▶ **Problem details**
Report, as a bare number, how many lines in the data contain "computer".

▶ **Dataset extract**

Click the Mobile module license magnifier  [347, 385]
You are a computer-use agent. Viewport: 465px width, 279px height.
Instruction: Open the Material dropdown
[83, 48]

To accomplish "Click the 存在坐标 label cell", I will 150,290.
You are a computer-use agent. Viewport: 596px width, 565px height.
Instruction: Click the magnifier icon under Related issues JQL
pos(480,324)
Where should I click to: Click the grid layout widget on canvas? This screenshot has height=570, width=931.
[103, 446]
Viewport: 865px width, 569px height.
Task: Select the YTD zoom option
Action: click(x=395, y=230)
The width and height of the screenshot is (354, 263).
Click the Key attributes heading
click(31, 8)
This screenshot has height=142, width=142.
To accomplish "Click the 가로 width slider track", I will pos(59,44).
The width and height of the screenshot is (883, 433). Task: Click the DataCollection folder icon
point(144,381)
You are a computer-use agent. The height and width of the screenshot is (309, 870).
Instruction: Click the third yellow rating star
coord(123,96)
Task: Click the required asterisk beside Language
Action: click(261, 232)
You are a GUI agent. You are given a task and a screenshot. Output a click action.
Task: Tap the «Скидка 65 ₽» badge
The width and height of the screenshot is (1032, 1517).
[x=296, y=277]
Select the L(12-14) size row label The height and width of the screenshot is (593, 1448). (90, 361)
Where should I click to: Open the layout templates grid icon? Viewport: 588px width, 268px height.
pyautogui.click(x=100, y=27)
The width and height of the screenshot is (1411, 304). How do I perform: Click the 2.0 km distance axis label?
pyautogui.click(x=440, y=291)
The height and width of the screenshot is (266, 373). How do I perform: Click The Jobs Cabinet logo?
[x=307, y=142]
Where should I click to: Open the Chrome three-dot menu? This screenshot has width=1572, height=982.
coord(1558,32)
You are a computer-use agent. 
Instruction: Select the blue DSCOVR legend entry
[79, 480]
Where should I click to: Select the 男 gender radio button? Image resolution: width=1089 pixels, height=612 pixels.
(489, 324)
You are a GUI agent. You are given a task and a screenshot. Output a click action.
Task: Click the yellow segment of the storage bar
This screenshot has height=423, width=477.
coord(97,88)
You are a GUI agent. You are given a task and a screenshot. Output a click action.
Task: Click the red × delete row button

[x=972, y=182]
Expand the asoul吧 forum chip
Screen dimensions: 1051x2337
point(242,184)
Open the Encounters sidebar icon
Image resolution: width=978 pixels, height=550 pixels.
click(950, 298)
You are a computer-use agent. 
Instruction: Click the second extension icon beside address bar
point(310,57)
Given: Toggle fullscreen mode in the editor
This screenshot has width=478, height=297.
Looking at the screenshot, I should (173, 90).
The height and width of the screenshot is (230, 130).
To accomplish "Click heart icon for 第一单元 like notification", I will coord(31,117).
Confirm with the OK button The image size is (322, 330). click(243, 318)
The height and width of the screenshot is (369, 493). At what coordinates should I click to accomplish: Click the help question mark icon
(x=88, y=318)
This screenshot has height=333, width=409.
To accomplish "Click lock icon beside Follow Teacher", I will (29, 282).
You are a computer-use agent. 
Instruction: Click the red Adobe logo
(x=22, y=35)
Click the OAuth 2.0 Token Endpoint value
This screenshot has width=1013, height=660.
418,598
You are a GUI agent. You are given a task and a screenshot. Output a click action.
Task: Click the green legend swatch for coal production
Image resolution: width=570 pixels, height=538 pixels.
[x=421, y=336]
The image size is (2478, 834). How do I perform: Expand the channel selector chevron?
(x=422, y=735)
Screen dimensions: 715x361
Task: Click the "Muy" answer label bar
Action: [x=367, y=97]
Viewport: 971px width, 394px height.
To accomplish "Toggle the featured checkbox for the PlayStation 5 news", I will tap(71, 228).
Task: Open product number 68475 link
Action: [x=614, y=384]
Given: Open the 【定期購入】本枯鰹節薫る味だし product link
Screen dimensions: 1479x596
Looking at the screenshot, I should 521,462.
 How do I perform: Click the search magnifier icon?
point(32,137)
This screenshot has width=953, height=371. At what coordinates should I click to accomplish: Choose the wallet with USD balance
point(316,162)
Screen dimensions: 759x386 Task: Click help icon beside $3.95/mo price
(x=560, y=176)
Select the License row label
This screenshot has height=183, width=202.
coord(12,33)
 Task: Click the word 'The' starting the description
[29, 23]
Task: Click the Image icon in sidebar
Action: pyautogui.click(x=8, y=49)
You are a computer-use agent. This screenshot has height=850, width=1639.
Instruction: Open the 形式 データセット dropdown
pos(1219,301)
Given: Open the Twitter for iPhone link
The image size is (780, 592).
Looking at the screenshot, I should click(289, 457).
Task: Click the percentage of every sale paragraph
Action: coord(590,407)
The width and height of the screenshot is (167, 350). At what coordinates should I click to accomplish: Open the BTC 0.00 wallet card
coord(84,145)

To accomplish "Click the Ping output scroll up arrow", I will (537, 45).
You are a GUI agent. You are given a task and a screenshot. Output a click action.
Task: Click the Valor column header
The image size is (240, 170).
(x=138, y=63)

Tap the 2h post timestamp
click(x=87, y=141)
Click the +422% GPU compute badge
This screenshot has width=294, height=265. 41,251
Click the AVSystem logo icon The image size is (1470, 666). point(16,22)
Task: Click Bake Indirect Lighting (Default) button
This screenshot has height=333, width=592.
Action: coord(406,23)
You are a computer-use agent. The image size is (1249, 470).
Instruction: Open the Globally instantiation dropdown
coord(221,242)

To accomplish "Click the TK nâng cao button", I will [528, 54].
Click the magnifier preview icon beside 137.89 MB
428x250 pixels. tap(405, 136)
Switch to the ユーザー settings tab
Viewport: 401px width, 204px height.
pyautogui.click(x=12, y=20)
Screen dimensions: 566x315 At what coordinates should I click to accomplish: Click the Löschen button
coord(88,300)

▶ **Response box**
8